__Problem statement__
Starting with the first line of the data that follows, transcribe every line verbatim until the line containing "Hard Times No More (837, 2037)" has been transcribed.

Collected data:

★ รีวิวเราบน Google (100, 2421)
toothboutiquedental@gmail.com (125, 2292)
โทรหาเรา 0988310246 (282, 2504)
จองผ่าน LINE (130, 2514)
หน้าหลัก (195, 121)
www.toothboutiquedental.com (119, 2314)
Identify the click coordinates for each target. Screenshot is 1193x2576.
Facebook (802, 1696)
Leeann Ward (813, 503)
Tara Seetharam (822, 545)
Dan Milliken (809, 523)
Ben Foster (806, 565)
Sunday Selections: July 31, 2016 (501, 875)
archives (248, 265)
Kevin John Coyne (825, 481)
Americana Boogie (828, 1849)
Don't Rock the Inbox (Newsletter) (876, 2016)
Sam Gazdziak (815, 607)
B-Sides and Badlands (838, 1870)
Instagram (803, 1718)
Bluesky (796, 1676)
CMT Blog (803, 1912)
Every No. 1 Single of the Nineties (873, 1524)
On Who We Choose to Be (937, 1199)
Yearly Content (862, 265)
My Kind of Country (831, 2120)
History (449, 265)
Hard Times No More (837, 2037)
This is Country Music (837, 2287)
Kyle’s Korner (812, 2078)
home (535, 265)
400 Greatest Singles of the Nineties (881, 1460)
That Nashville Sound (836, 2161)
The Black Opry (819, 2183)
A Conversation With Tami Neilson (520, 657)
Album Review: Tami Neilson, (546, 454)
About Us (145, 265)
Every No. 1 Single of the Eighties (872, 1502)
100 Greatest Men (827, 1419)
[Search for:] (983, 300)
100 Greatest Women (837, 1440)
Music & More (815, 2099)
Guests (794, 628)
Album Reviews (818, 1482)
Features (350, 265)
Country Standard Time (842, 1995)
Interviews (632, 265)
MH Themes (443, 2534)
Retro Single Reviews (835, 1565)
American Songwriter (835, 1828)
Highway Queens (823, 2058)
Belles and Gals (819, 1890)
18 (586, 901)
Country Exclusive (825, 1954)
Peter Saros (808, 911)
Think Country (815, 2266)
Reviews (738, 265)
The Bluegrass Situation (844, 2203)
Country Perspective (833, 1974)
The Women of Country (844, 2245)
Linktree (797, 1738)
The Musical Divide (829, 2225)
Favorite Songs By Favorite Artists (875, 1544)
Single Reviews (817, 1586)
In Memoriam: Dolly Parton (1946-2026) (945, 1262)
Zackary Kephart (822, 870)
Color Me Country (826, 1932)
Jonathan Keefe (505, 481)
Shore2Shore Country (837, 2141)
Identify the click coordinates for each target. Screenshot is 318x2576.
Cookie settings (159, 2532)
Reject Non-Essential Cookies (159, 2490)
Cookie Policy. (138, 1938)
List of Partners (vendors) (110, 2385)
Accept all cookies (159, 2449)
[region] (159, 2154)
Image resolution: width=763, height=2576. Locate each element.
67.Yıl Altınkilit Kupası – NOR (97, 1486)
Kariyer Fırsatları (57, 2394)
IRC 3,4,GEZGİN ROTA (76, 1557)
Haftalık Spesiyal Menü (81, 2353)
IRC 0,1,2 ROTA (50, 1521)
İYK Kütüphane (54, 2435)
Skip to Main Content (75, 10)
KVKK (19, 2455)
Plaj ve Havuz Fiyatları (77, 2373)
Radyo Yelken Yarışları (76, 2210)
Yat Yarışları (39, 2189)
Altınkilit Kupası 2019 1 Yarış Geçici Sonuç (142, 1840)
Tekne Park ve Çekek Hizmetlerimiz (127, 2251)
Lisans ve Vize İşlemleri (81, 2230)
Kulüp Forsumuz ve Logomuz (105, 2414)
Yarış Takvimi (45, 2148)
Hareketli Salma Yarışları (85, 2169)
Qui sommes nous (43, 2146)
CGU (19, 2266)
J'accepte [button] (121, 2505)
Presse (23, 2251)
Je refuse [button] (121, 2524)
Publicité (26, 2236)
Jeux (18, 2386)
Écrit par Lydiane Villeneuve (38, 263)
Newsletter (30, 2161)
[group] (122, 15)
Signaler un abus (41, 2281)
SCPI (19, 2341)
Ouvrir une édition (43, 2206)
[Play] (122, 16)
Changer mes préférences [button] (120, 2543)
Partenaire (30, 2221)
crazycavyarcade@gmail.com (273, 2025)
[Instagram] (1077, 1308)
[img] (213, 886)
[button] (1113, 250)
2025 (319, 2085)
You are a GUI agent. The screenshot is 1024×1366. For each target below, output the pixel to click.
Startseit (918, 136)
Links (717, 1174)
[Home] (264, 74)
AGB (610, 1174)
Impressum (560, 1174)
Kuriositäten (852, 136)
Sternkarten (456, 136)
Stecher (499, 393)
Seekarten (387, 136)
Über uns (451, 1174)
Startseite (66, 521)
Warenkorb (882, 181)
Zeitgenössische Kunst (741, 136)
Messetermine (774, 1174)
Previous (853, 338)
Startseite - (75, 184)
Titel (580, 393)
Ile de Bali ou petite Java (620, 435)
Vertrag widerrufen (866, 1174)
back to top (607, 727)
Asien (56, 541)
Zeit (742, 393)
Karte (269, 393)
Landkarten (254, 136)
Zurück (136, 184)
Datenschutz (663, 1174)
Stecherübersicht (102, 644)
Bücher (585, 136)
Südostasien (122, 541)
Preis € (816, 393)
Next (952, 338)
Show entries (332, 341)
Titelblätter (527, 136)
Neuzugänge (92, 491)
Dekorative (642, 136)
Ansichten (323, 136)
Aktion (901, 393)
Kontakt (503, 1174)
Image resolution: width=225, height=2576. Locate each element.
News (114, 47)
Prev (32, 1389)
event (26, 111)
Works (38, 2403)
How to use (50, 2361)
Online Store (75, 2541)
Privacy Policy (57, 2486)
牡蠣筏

__Result for this task__
★ รีวิวเราบน Google (100, 2421)
toothboutiquedental@gmail.com (125, 2292)
โทรหาเรา 0988310246 (282, 2504)
จองผ่าน LINE (130, 2514)
หน้าหลัก (195, 121)
www.toothboutiquedental.com (119, 2314)
Identify the click coordinates for each target. Screenshot is 1193x2576.
Facebook (802, 1696)
Leeann Ward (813, 503)
Tara Seetharam (822, 545)
Dan Milliken (809, 523)
Ben Foster (806, 565)
Sunday Selections: July 31, 2016 (501, 875)
archives (248, 265)
Kevin John Coyne (825, 481)
Americana Boogie (828, 1849)
Don't Rock the Inbox (Newsletter) (876, 2016)
Sam Gazdziak (815, 607)
B-Sides and Badlands (838, 1870)
Instagram (803, 1718)
Bluesky (796, 1676)
CMT Blog (803, 1912)
Every No. 1 Single of the Nineties (873, 1524)
On Who We Choose to Be (937, 1199)
Yearly Content (862, 265)
My Kind of Country (831, 2120)
History (449, 265)
Hard Times No More (837, 2037)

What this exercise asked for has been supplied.